## [What you have to do]
Lines with the word "pixels": copy all of them from the entries below.

## [Dataset entries]
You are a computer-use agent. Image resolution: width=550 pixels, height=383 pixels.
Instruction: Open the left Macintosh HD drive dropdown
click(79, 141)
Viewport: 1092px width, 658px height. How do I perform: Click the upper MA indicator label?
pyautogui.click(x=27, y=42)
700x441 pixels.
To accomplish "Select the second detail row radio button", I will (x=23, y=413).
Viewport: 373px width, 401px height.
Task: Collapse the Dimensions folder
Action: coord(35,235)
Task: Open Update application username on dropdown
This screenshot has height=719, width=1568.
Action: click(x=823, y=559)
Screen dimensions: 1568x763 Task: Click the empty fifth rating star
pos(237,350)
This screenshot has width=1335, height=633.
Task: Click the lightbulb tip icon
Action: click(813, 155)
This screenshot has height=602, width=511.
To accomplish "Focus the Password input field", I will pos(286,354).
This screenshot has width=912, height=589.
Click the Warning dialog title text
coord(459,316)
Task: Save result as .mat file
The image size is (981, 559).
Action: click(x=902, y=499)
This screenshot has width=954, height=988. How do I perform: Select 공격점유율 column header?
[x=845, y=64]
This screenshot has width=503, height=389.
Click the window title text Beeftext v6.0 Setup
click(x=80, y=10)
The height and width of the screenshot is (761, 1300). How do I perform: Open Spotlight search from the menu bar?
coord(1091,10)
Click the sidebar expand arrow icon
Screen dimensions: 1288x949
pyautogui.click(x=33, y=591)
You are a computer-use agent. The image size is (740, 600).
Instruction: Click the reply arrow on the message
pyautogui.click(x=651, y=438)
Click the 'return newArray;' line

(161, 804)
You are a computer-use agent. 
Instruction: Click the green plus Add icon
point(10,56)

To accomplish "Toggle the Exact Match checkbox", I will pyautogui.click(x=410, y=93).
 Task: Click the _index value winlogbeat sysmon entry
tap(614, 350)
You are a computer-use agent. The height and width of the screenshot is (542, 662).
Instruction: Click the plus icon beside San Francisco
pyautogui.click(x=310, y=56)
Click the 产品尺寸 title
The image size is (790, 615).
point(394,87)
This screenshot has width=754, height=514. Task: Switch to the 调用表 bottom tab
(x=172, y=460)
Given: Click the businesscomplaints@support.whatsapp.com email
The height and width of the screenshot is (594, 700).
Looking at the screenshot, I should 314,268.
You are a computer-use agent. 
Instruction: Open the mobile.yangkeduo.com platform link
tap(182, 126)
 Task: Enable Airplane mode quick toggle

## [Task output]
You are a computer-use agent. Image resolution: width=550 pixels, height=383 pixels.
700x441 pixels.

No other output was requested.